Бочка заполнялась быстро. Наконец, Ярцефф удовлетворённо закрыл крышку, к которой была припаяна тоненькая трубочка из нержавейки. Когда крышка была завёрнута, трубочка оказалась внутри бочки. Чем-то это напоминало соломинку, вставленную в банку кока-колы — если, конечно, забыть о размерах. Наконец, Отшельник с усилием насадил на конец трубы тоненький, напоминающий капельницу, шланг, в его конец воткнул большую иглу. Вот игла была какая-то непрезентабельная: ржавая, погнутая, любого медика от такой хватил бы кондратий.
Бочка заняла место сзади, под одним из сидений. Пришлось думать, как её закрепить, чтобы не каталась по всей машине. Помогли подсказки Отшельника: он соображал в технике не хуже Петровича. Было на трубке и что-то вроде крошечного помпового насоса — знай себе нажимай хиленькой ножкой.
— У вас ведь раненый, — укоризненно произнёс Отшельник. — А мы занимаемся ерундой. Ну-ка, несите его сюда! Так, лежи, парень, если жить хочешь. Сейчас…
Отшельник надолго присосался к последней банке, которая не влезла в бочку. Банка пустела на глазах, по достающей до дна трубочке текла целительная жидкость. Когда жидкость осталась лишь на дне, Отшельник оторвался от неё и снова повернулся к раненому. Тот изо всех сил стискивал зубы, кусал серые морщинистые губы, свисающие неопрятными наростами к подбородку. Но стоны всё равно прорывались. Побледневшее — видно даже сквозь многослойную грязь — лицо, закатившиеся, совершенно безумные глаза, стиснувшие край импровизированных носилок костлявые длинные пальцы — всё говорило о жутких муках, по сравнению с которыми и смерть покажется мелкой неприятностью. С каждым часом раненому становилось хуже, никто уже не сомневался, что сам по себе парень не выживет. Нужен нормальный наркоз, операция и несколько недель покоя. И всё это не в поле, посреди грязи, сырости и холода, а в нормально оборудованном госпитале с опытными хирургами. Иначе… Иначе он вряд ли увидит рассвет.

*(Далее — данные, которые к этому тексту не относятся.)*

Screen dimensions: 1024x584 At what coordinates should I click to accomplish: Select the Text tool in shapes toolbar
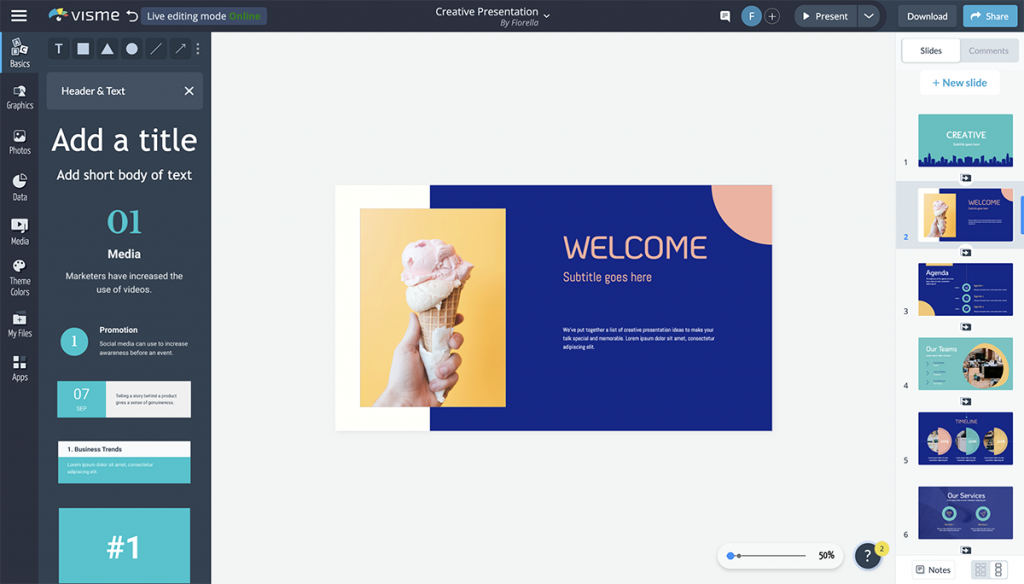[x=59, y=49]
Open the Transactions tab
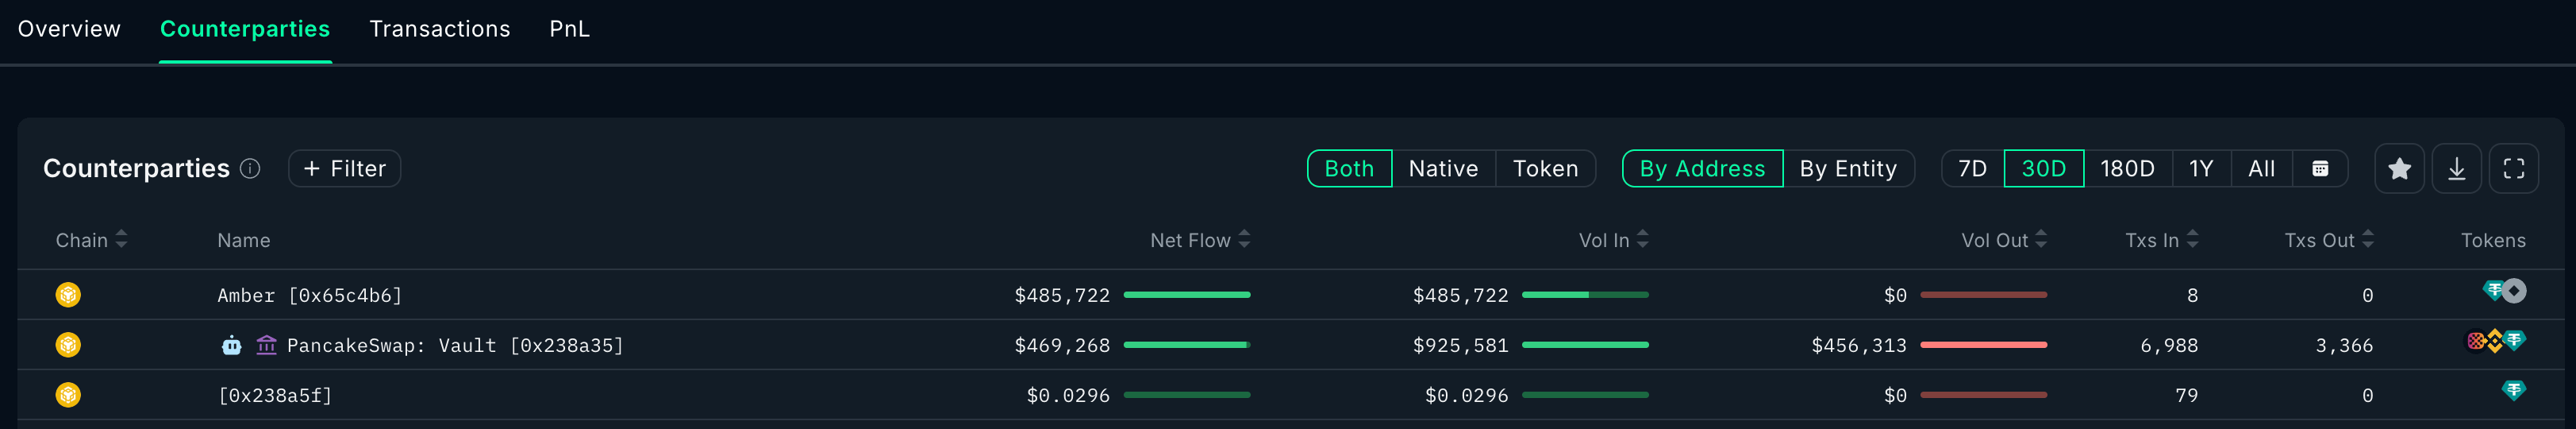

Огромный глаз уставился в уцелевшее лицо. Парень замер, стоны оборвались, оба его глаза смотрели в единственный — Отшельника. Казалось, их сознания слились воедино. Неслышно для посторонних, в мозг умирающего вошла мыслеречь Отшельника.
— Ты хочешь жить. Очень. Так, что готов сделать невозможное. Ты не теряешь кровь, она не хочет покидать жилы. Она готова противостоять заразе, края ран начинают смыкаться, смыкаются, смыкаются… Боль уходит далеко-далеко, она где-то там, где ты её едва замечаешь. Теперь ты очень хочешь спать. И ты погружаешься в сон, глаза закрываются, а когда проснёшься, то будешь здоров…

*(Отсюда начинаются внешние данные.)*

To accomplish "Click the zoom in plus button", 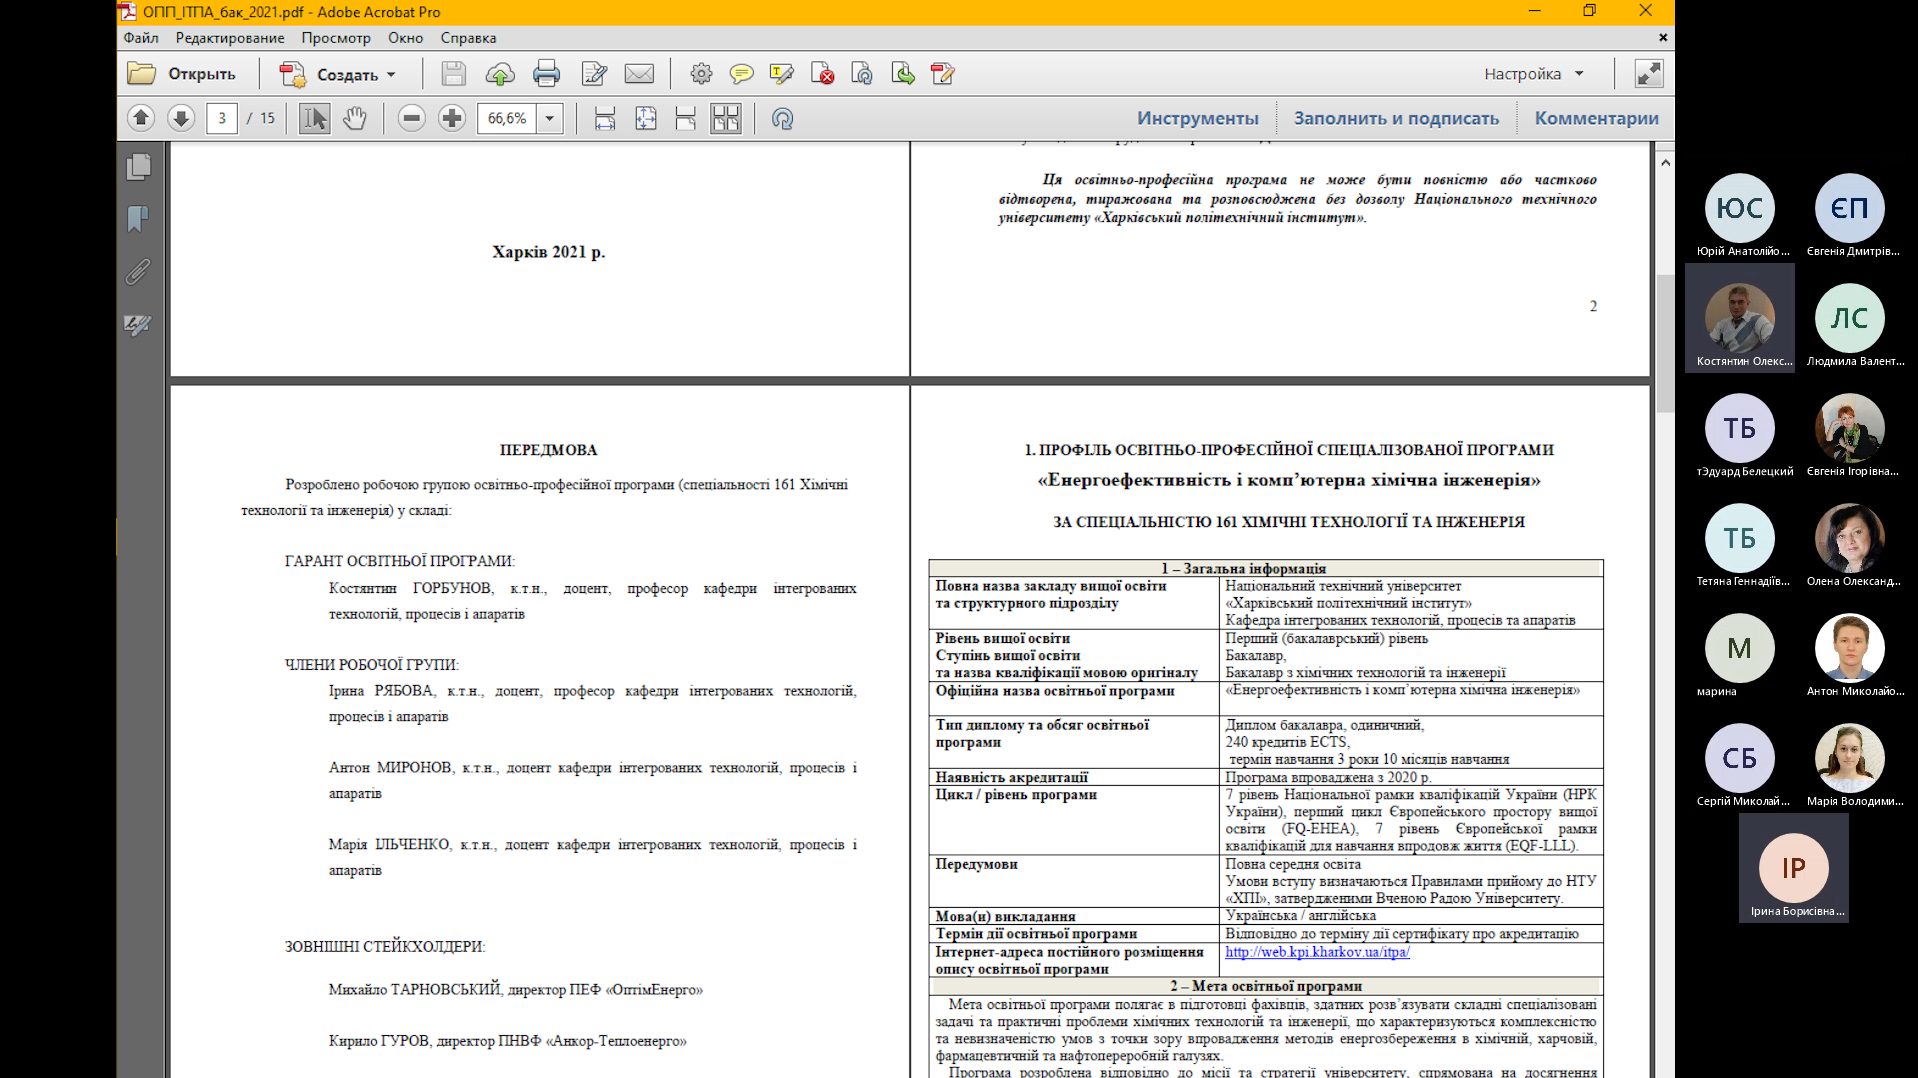I will tap(452, 118).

Ровное похрапывание огласило овраг. Раскинув поросшие редким жёстким волосом руки, Дудоня безмятежно спал.
— Несите его, — устало ссутулившись, распорядился Отшельник, снова присасываясь к банку, минуту спустя отбросил опустевший сосуд. Потом, поддерживаемый под руки с обеих сторон, двинулся к бронемашине сам.

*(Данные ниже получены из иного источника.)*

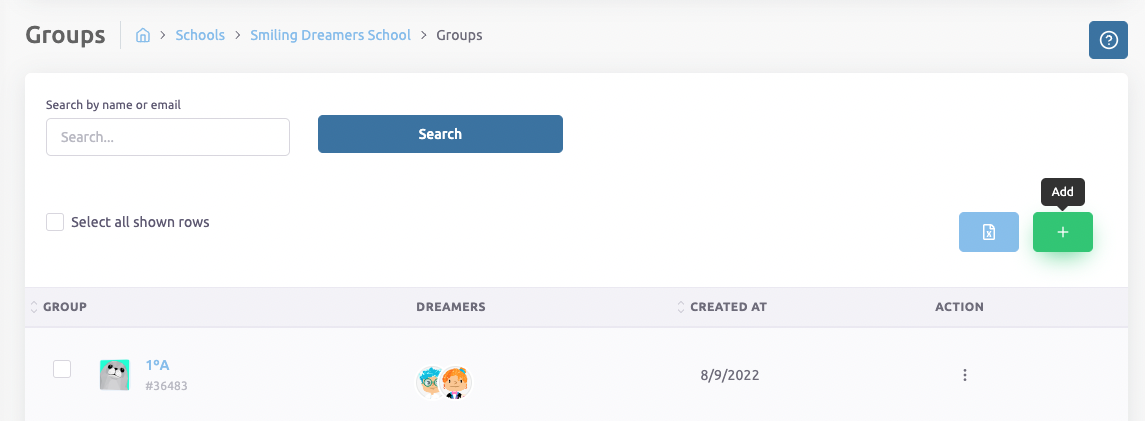Viewport: 1145px width, 421px height.
Task: Click the Dreamers column header
Action: coord(450,307)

Осталось погрузить самого Отшельника, опять-таки закрепляя его в кресле. Отдельно подумали об исполинской голове: отчего-то Мэтхену казалось, что хрупкая, дистрофичная шейка может не выдержать тряски. Теперь, как бы ни трясло в дороге, Отшельника не будет бросать из стороны в сторону. Другое дело, и выбраться, если машину подожгут, ему будет непросто. Но никто ведь не будет охотиться за ней, опасаясь попасть по своим? Значит, если не нападать на забарьерцев, пока не доставят Отшельника по назначению, ничего и не будет. А уж когда он будет в московских подземельях — можно и повоевать.
«Брэдли» выбросил в предрассветную мглу большое облако дыма. С лязгом и чавканьем гусеницы мяли грязь, мотор ревел и плевался горьким солярочным дымом — покачиваясь на ухабах, машина целенаправленно шла на восток.